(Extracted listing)
★ ★ ★ ★ ★ ★ ★

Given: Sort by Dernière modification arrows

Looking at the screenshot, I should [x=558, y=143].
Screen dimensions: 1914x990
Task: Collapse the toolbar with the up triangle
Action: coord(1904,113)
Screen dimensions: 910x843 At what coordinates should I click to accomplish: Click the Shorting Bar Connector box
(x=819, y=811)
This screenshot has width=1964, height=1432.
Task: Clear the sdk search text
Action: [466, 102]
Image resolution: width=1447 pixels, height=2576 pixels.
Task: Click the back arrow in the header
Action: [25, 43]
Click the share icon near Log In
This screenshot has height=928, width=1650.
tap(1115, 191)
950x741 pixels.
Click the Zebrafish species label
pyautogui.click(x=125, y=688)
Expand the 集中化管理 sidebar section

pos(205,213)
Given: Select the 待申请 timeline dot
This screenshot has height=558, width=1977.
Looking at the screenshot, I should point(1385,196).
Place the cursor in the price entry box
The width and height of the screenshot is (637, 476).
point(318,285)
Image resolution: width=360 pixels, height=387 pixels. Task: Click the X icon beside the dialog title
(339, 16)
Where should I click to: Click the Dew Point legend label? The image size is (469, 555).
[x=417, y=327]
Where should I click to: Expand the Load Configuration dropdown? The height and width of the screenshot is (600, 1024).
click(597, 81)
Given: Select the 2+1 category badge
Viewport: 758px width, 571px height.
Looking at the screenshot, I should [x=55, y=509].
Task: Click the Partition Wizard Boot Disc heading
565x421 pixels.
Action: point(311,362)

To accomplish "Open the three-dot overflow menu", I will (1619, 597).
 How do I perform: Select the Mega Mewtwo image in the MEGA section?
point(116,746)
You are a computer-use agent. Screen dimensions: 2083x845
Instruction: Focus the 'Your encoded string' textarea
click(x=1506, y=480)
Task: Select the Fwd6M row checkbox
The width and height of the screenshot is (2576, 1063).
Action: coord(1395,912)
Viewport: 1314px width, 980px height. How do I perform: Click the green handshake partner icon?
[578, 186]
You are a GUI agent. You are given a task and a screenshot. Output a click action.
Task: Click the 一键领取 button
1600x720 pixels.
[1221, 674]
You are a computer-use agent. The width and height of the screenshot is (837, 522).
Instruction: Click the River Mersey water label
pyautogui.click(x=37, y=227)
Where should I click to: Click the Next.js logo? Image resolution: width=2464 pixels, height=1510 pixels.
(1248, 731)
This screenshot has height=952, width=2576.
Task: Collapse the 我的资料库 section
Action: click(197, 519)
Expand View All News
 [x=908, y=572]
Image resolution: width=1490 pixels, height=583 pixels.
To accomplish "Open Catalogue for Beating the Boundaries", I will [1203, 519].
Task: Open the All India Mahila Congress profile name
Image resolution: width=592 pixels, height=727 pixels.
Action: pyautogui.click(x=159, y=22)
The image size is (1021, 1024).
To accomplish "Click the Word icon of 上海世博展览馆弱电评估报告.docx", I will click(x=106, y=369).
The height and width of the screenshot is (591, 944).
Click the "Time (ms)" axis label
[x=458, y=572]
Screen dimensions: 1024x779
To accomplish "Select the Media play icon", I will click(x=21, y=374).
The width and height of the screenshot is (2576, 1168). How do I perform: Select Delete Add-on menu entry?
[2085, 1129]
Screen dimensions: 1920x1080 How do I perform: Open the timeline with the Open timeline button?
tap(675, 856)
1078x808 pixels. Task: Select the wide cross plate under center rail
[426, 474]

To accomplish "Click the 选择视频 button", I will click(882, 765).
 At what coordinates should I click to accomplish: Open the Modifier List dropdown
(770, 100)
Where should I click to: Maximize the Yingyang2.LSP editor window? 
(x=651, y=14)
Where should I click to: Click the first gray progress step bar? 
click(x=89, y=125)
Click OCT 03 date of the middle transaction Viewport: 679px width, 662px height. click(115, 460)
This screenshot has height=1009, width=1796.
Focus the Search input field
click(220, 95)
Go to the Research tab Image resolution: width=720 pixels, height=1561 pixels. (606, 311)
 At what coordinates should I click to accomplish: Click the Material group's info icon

★ ★ ★ ★ ★ ★ ★

# [AIM]
Reproduce the listing above, substituting "Window" for each occurrence of "Viewport" and leaving every other character untouched.

# [COMPLETED TASK]
Given: Sort by Dernière modification arrows

Looking at the screenshot, I should [x=558, y=143].
Screen dimensions: 1914x990
Task: Collapse the toolbar with the up triangle
Action: coord(1904,113)
Screen dimensions: 910x843 At what coordinates should I click to accomplish: Click the Shorting Bar Connector box
(x=819, y=811)
This screenshot has width=1964, height=1432.
Task: Clear the sdk search text
Action: [466, 102]
Image resolution: width=1447 pixels, height=2576 pixels.
Task: Click the back arrow in the header
Action: [25, 43]
Click the share icon near Log In
This screenshot has height=928, width=1650.
tap(1115, 191)
950x741 pixels.
Click the Zebrafish species label
pyautogui.click(x=125, y=688)
Expand the 集中化管理 sidebar section

pos(205,213)
Given: Select the 待申请 timeline dot
This screenshot has height=558, width=1977.
Looking at the screenshot, I should point(1385,196).
Place the cursor in the price entry box
The width and height of the screenshot is (637, 476).
point(318,285)
Image resolution: width=360 pixels, height=387 pixels. Task: Click the X icon beside the dialog title
(339, 16)
Where should I click to: Click the Dew Point legend label? The image size is (469, 555).
[x=417, y=327]
Where should I click to: Expand the Load Configuration dropdown? The height and width of the screenshot is (600, 1024).
click(597, 81)
Given: Select the 2+1 category badge
Window: 758px width, 571px height.
Looking at the screenshot, I should [x=55, y=509].
Task: Click the Partition Wizard Boot Disc heading
565x421 pixels.
Action: point(311,362)

To accomplish "Open the three-dot overflow menu", I will (1619, 597).
 How do I perform: Select the Mega Mewtwo image in the MEGA section?
point(116,746)
You are a computer-use agent. Screen dimensions: 2083x845
Instruction: Focus the 'Your encoded string' textarea
click(x=1506, y=480)
Task: Select the Fwd6M row checkbox
The width and height of the screenshot is (2576, 1063).
Action: coord(1395,912)
Window: 1314px width, 980px height. How do I perform: Click the green handshake partner icon?
[578, 186]
You are a GUI agent. You are given a task and a screenshot. Output a click action.
Task: Click the 一键领取 button
1600x720 pixels.
[1221, 674]
You are a computer-use agent. The width and height of the screenshot is (837, 522).
Instruction: Click the River Mersey water label
pyautogui.click(x=37, y=227)
Where should I click to: Click the Next.js logo? Image resolution: width=2464 pixels, height=1510 pixels.
(1248, 731)
This screenshot has height=952, width=2576.
Task: Collapse the 我的资料库 section
Action: click(197, 519)
Expand View All News
 [x=908, y=572]
Image resolution: width=1490 pixels, height=583 pixels.
To accomplish "Open Catalogue for Beating the Boundaries", I will [1203, 519].
Task: Open the All India Mahila Congress profile name
Image resolution: width=592 pixels, height=727 pixels.
Action: pyautogui.click(x=159, y=22)
The image size is (1021, 1024).
To accomplish "Click the Word icon of 上海世博展览馆弱电评估报告.docx", I will click(x=106, y=369).
The height and width of the screenshot is (591, 944).
Click the "Time (ms)" axis label
[x=458, y=572]
Screen dimensions: 1024x779
To accomplish "Select the Media play icon", I will click(x=21, y=374).
The width and height of the screenshot is (2576, 1168). How do I perform: Select Delete Add-on menu entry?
[2085, 1129]
Screen dimensions: 1920x1080 How do I perform: Open the timeline with the Open timeline button?
tap(675, 856)
1078x808 pixels. Task: Select the wide cross plate under center rail
[426, 474]

To accomplish "Click the 选择视频 button", I will click(882, 765).
 At what coordinates should I click to accomplish: Open the Modifier List dropdown
(770, 100)
Where should I click to: Maximize the Yingyang2.LSP editor window? 
(x=651, y=14)
Where should I click to: Click the first gray progress step bar? 
click(x=89, y=125)
Click OCT 03 date of the middle transaction Window: 679px width, 662px height. click(115, 460)
This screenshot has height=1009, width=1796.
Focus the Search input field
click(220, 95)
Go to the Research tab Image resolution: width=720 pixels, height=1561 pixels. (606, 311)
 At what coordinates should I click to accomplish: Click the Material group's info icon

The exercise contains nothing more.